Directions for this task = Reproduce all of the following material, substituting "desktop automation agent" for every occurrence of "computer-use agent" and leaving everything else unchanged.

start Records provided

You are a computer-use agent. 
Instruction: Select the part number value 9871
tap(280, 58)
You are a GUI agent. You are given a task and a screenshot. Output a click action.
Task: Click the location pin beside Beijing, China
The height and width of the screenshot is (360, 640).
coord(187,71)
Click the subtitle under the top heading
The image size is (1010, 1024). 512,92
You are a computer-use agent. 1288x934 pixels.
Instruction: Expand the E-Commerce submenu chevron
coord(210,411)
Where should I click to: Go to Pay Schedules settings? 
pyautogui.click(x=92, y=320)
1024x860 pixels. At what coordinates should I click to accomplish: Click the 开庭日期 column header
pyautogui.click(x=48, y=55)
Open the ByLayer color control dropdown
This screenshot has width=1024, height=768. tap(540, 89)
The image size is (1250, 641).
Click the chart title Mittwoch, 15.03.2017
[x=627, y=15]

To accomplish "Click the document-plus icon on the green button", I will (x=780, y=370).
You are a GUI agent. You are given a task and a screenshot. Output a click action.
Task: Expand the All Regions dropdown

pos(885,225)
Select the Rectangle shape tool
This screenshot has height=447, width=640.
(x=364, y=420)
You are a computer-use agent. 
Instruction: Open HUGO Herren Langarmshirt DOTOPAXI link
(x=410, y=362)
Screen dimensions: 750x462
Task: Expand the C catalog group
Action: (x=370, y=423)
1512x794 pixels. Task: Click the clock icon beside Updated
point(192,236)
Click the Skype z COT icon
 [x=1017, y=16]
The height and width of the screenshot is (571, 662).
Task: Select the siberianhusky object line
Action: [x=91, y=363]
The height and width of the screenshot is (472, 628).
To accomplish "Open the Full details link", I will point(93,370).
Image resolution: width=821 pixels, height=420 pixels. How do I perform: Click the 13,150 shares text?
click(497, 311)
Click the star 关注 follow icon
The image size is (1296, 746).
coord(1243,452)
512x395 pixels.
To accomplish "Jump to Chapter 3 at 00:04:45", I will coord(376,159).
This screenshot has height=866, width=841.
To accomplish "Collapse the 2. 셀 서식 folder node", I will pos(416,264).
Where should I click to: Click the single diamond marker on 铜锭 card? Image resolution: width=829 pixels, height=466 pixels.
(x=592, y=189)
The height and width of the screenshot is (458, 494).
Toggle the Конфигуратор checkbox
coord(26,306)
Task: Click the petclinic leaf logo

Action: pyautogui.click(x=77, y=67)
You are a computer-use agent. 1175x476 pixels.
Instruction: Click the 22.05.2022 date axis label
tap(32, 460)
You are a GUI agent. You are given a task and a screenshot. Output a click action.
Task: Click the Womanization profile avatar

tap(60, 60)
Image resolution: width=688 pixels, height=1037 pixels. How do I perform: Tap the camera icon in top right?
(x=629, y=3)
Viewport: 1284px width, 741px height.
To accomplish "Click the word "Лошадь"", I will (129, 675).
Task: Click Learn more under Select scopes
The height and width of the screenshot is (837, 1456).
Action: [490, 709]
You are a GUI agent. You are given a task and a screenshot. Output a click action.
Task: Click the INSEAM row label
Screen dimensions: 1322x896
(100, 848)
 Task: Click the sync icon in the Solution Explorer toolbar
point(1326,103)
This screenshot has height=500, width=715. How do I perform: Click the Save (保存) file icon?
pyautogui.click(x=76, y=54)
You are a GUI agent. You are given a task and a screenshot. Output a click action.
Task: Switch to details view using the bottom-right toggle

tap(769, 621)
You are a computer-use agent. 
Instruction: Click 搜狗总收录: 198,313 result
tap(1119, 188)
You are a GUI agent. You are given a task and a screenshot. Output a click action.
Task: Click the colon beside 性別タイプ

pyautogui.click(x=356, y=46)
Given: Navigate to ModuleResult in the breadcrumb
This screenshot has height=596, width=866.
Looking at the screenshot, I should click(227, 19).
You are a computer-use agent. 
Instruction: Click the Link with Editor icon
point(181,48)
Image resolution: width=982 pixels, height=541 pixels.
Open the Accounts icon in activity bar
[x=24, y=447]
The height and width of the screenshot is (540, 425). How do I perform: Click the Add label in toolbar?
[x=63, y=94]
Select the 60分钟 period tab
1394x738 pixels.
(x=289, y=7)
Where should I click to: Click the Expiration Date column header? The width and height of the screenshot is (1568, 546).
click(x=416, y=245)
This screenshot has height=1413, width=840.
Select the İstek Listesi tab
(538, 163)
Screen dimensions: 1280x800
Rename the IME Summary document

end Records provided

The completed task =
You are a desktop automation agent. 
Instruction: Select the part number value 9871
tap(280, 58)
You are a GUI agent. You are given a task and a screenshot. Output a click action.
Task: Click the location pin beside Beijing, China
The height and width of the screenshot is (360, 640).
coord(187,71)
Click the subtitle under the top heading
The image size is (1010, 1024). 512,92
You are a desktop automation agent. 1288x934 pixels.
Instruction: Expand the E-Commerce submenu chevron
coord(210,411)
Where should I click to: Go to Pay Schedules settings? 
pyautogui.click(x=92, y=320)
1024x860 pixels. At what coordinates should I click to accomplish: Click the 开庭日期 column header
pyautogui.click(x=48, y=55)
Open the ByLayer color control dropdown
This screenshot has width=1024, height=768. tap(540, 89)
The image size is (1250, 641).
Click the chart title Mittwoch, 15.03.2017
[x=627, y=15]

To accomplish "Click the document-plus icon on the green button", I will (x=780, y=370).
You are a GUI agent. You are given a task and a screenshot. Output a click action.
Task: Expand the All Regions dropdown

pos(885,225)
Select the Rectangle shape tool
This screenshot has height=447, width=640.
(x=364, y=420)
You are a desktop automation agent. 
Instruction: Open HUGO Herren Langarmshirt DOTOPAXI link
(x=410, y=362)
Screen dimensions: 750x462
Task: Expand the C catalog group
Action: (x=370, y=423)
1512x794 pixels. Task: Click the clock icon beside Updated
point(192,236)
Click the Skype z COT icon
 [x=1017, y=16]
The height and width of the screenshot is (571, 662).
Task: Select the siberianhusky object line
Action: [x=91, y=363]
The height and width of the screenshot is (472, 628).
To accomplish "Open the Full details link", I will point(93,370).
Image resolution: width=821 pixels, height=420 pixels. How do I perform: Click the 13,150 shares text?
click(497, 311)
Click the star 关注 follow icon
The image size is (1296, 746).
coord(1243,452)
512x395 pixels.
To accomplish "Jump to Chapter 3 at 00:04:45", I will coord(376,159).
This screenshot has height=866, width=841.
To accomplish "Collapse the 2. 셀 서식 folder node", I will pos(416,264).
Where should I click to: Click the single diamond marker on 铜锭 card? Image resolution: width=829 pixels, height=466 pixels.
(x=592, y=189)
The height and width of the screenshot is (458, 494).
Toggle the Конфигуратор checkbox
coord(26,306)
Task: Click the petclinic leaf logo

Action: pyautogui.click(x=77, y=67)
You are a desktop automation agent. 1175x476 pixels.
Instruction: Click the 22.05.2022 date axis label
tap(32, 460)
You are a GUI agent. You are given a task and a screenshot. Output a click action.
Task: Click the Womanization profile avatar

tap(60, 60)
Image resolution: width=688 pixels, height=1037 pixels. How do I perform: Tap the camera icon in top right?
(x=629, y=3)
Viewport: 1284px width, 741px height.
To accomplish "Click the word "Лошадь"", I will (129, 675).
Task: Click Learn more under Select scopes
The height and width of the screenshot is (837, 1456).
Action: [490, 709]
You are a GUI agent. You are given a task and a screenshot. Output a click action.
Task: Click the INSEAM row label
Screen dimensions: 1322x896
(100, 848)
 Task: Click the sync icon in the Solution Explorer toolbar
point(1326,103)
This screenshot has height=500, width=715. How do I perform: Click the Save (保存) file icon?
pyautogui.click(x=76, y=54)
You are a GUI agent. You are given a task and a screenshot. Output a click action.
Task: Switch to details view using the bottom-right toggle

tap(769, 621)
You are a desktop automation agent. 
Instruction: Click 搜狗总收录: 198,313 result
tap(1119, 188)
You are a GUI agent. You are given a task and a screenshot. Output a click action.
Task: Click the colon beside 性別タイプ

pyautogui.click(x=356, y=46)
Given: Navigate to ModuleResult in the breadcrumb
This screenshot has height=596, width=866.
Looking at the screenshot, I should click(227, 19).
You are a desktop automation agent. 
Instruction: Click the Link with Editor icon
point(181,48)
Image resolution: width=982 pixels, height=541 pixels.
Open the Accounts icon in activity bar
[x=24, y=447]
The height and width of the screenshot is (540, 425). How do I perform: Click the Add label in toolbar?
[x=63, y=94]
Select the 60分钟 period tab
1394x738 pixels.
(x=289, y=7)
Where should I click to: Click the Expiration Date column header? The width and height of the screenshot is (1568, 546).
click(x=416, y=245)
This screenshot has height=1413, width=840.
Select the İstek Listesi tab
(538, 163)
Screen dimensions: 1280x800
Rename the IME Summary document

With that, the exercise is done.